**Task to complete:** When you reach the line containing "Click the translate icon next to English", begin copying exactly, and keep going through the last line of the records below, copying nothing before it.

= = = = = = =

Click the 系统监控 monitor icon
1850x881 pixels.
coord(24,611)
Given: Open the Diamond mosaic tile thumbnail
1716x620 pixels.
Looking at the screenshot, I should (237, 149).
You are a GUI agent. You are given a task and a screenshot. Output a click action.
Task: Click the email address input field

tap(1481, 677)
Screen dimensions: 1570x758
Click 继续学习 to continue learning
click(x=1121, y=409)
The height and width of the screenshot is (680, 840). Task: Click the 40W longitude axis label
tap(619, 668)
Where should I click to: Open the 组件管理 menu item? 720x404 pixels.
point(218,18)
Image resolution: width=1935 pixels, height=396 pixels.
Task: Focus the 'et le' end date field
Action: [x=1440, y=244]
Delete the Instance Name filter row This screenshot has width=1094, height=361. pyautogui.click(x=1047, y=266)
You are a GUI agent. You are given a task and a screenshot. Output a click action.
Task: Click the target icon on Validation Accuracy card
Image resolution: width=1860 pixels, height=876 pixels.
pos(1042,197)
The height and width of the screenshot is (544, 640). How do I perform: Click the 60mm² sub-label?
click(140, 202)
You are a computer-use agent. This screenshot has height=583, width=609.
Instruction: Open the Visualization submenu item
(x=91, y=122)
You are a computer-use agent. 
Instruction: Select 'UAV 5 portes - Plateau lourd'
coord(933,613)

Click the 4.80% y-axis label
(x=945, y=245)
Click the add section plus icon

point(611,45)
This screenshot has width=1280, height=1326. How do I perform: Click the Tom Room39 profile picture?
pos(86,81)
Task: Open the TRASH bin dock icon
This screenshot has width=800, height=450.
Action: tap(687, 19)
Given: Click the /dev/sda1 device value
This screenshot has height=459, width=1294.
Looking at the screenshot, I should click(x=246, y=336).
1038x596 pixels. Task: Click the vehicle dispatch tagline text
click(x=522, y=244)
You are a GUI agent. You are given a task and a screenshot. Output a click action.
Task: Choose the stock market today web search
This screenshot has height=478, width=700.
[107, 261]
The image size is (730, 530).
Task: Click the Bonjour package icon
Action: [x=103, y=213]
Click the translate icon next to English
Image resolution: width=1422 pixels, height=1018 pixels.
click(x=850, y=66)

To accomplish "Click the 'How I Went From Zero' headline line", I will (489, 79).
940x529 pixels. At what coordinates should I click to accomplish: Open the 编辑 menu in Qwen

= = = = = = =

**Completed task:**
Click the translate icon next to English
Image resolution: width=1422 pixels, height=1018 pixels.
click(x=850, y=66)

To accomplish "Click the 'How I Went From Zero' headline line", I will (489, 79).
940x529 pixels. At what coordinates should I click to accomplish: Open the 编辑 menu in Qwen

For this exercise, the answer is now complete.